Jerome Nollet and Karen Usher introduce the work of the Artificial Intelligence Ethics Risk Working Party, and why actuaries need to make themselves aware of the risks in this area

Sir Derek Morris’s 2004 report on the failure of Equitable Insurance placed a significant burden on the actuarial profession.
The report’s principal points centred on actuaries’ ability to explain the methods and approaches that lead to results and decisions, as well as a lack of sufficient transparency in actuarial advice. It not only led to the creation of a board for actuarial standards and the Technical Actuarial Standards (TASs), but was also, in the view of many, the catalyst for actuaries’ entry into risk management. It made sense, and we must applaud the profession’s contribution to risk management – which continues today, with many actuaries taking the lead to assess, explain, mitigate and optimise risk-taking in their organisations.
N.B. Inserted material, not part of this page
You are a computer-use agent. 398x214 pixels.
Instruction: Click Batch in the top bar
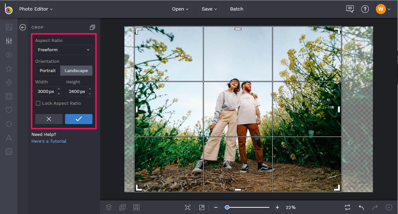tap(236, 9)
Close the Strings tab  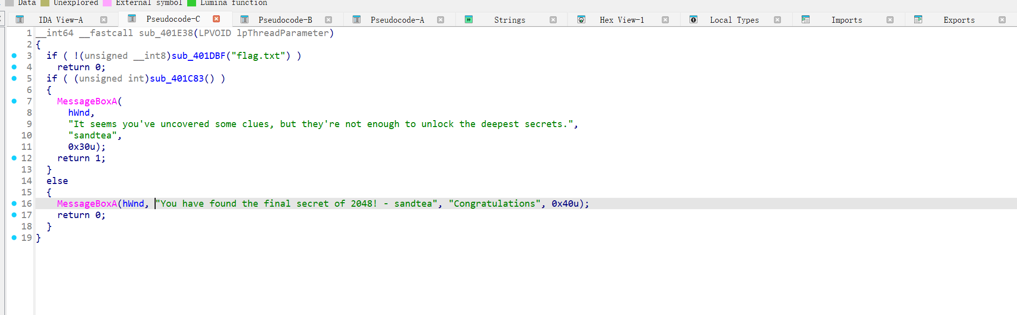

However, these trends were created not with foresight, but in reaction to historical failures and weaknesses. Today we see a potential parallel with the extremely rapid expansion of artificial intelligence (AI) in many industries, and there has so far been limited actuarial contribution in assessing and managing its related risks.
Do we need another Equitable to wake us up?
What should be of greatest concern is the actuarial profession’s general lack of awareness that the replacement of human control is at the very core of AI. Traditional reserving or pricing models are tools that allow actuaries to measure a risk, to communicate the range of possible outcomes, identify tail risks and, in the end, make decisions. AI models, on the other hand, are making the decisions themselves.
AI models go beyond human intelligence, opening a whole new world of possibilities and potential outcomes. However, explaining the output of AI models will often pose an enormous challenge – especially when there has been a significant failure. And if we cannot explain the output, how can we ensure it is reasonable, relevant or ethical?
The ability to measure and explain outcomes is key to risk mitigation. The complexity of AI models will make this a key challenge, so it is something actuaries should start focusing on urgently. If a major AI scandal takes place – for example a model discriminates against a particular population, or confidential information is released, or a simple but key error in the model leads to significant losses – one can be sure that the actuary will be held responsible where they work.
Fortunately, actuaries are skilled at identifying potential risks, even when they are not AI experts. The DNA of the actuary is analysing models, ranges and risks – and they can do so in a much wider area than just traditional insurance, helping a wide range of industries.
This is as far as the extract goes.